NehruvianDoom-I was very excited to hear this collaboration. I am a fan of Nehru and would say he’s an underrated talent. Doom handles the production on all but one track so we are back in that soulful comfort zone. Bishop is a top notch rapper but his lack of theme gives the lyrics presented here a freestyle feel. To put it bluntly: he ain’t Doom. Any project that says DOOM and doesn’t feature enough verses from Doom isn’t great. This one isn’t great. The whole album is surprisingly sleepy and ultimately unimportant. While Jneiro Jarel has (what I would view as) talent oppositional to Doom’s Nehru and Doom make each other boring somehow.

The Almost Classic.

Every truly great rap artist with a reasonably sized career has an almost classic. Jay has Vol. 1, 2pac has his first album 2pacalypse Now, Pete Rock & CL Smooth have The Main Ingredient (the single best example of an almost classic). Definition: everything is right except something which is very wrong. You need to own Born Like This so you can hear J Dilla & Doom collaborate for two of the most gripping moments in the history of music. Gazzilliion Ear  & Lightworks are deadly serious as the master mad scientists push one another: the beat twists and Doom adjusts. It’s not just Dilla, Absolutely is the crackling warm minimal vinyl Madlib groove at its finest.

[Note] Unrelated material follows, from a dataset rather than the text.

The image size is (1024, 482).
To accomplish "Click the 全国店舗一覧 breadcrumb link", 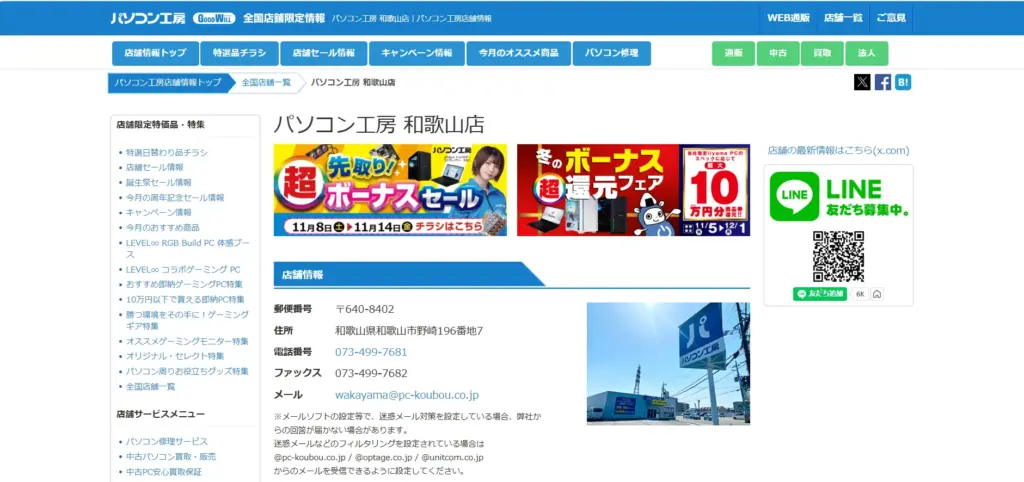I will (x=266, y=83).
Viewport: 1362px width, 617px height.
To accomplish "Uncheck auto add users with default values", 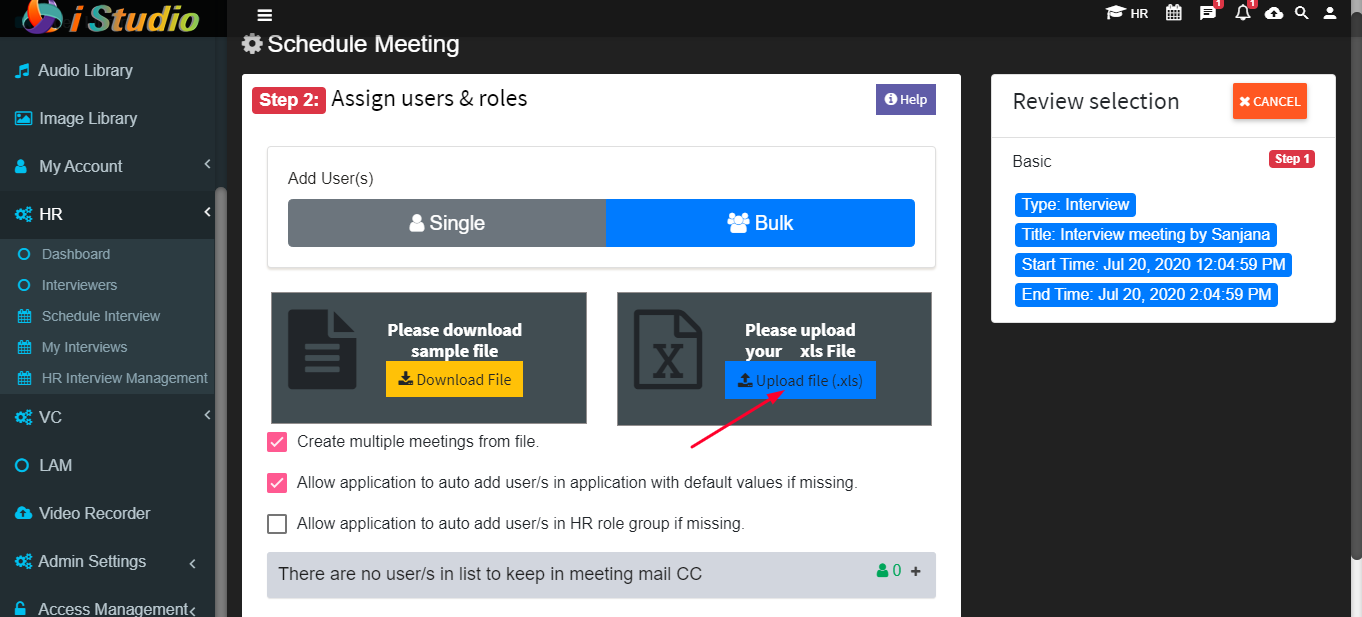I will [x=277, y=483].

Jake One gives the biggest and best of his boom bap on the one minute and thirty second Ballskin where Doom burns the whole world down with his bars. The guests give the best of themselves and honestly I think Impress Stahhr Tha Femcee(Still Dope) outdoes Ghostface, Raekwon, Slug and anyone else not named DOOM.

The problem is the horribly wrong minded skit Batty Boyz which is unflinchingly homophobic and I just realized that I have a strange British version of the album which follows Batty Boyz with a doubling down on homophobia and transphobia. A song called Costume Foolery which is cut out of the US retail version but tucks in right behind Batty Boyz on my version. It really reaffirms that the skit wasn’t a fluke and Doom has problems with this subject, making a terrible gay voice and clowning man purses. I am of two minds on this: I don’t want to support anyone who makes it harder for oppressed communities or discriminates against any community but I also adore free speech. I don’t really believe in shutting down inappropriate conversation (I am not listening to Nazi rock bands do not take me to extremes). Doom starts the song CELLZ with a reading of Charles Bukowski’s Born Like This poem which gives this album it’s title. I think it is valuable to hear Bukowski read this in the context of Doom. The poem is about the mutating “sourful deadliness” that comes from a lack of good in the world or as Bukowski puts it an “unresponsive god.” The sharp edges of Doom stab us from that very place. Doom is not a villain for fun he is a response to deep scarring we should explore with him in all its ugliness. I’m sure he wouldn’t blame me for letting that ugliness dock points from the overall experience.